First of all many thanks to this wonderful community that has already helped me a lot!
I’m solving an optimisation problem with Rllib (so far, I’m very optimistic). The particular details are quite complex, but can be broken down to ‘shooting’ targets in 2d space:
The observation space is NxN grid with ‘targets’. When ‘shot’, each target disappears, this logic is implemented on the side on the custom environment.
After some success with solving this with discrete action space and PPO (using each grid square as a separate action, NxN in total), I’ve hit the wall with growing of the observation space and, in turn, growing of the action space.
The obvious idea here was t0 try the continuous action space, moreover, the problem looks continuous ‘by nature’. Therefore I implemented the continuous space like
gym.spaces.Box(low=0, high=1, shape=(2,)
for the ‘x’ and ‘y’ dimensions of the grid.

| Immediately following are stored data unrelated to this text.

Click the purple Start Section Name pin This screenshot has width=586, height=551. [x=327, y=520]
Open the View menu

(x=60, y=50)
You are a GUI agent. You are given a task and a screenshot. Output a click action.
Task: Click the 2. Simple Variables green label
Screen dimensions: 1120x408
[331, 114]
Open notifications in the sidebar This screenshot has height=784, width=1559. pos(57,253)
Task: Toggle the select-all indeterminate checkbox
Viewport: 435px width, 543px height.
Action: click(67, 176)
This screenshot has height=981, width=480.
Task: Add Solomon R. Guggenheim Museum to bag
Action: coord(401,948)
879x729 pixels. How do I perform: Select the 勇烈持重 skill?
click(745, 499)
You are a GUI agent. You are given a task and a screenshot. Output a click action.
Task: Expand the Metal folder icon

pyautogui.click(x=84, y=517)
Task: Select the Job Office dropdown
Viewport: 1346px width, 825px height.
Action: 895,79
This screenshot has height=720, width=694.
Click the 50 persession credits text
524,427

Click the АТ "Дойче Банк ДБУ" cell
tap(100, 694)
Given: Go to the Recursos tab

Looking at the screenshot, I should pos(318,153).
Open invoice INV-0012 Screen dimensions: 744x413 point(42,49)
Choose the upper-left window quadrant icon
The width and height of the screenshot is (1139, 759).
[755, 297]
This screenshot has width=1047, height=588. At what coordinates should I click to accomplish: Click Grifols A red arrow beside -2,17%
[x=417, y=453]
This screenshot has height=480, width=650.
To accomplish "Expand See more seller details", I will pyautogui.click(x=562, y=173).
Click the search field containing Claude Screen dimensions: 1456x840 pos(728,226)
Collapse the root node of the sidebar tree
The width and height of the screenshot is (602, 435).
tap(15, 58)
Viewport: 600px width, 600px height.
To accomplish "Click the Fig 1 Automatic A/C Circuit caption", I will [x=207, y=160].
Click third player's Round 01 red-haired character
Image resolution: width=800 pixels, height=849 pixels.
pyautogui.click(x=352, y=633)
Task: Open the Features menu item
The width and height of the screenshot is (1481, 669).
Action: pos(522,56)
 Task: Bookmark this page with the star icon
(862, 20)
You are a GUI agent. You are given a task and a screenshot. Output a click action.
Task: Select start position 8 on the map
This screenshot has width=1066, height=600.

For some reason, it looks like the Rllib documentation lacks some examples of continuous action spaces used with custom models.
From my understanding of the theoretical part, I need my model to output 2 means and 2 std’s for two-dimensional Gaussian distribution. Can you, please point me to some examples of how Rllib is expecting this output to be formatted? As I understand it, the action distribution will be based on the action space, however, I can’t find the module in the Rllib code responsible for sampling the outputs of my model based on the action space of my environment.
Basically, what I’m asking is if my model forward pass outputs something like
def forward(self, input_dict, state, seq_lens): ... return outputs, state
How do I decide on the
outputs.shape given the action space I have above?
Will be grateful for any hints!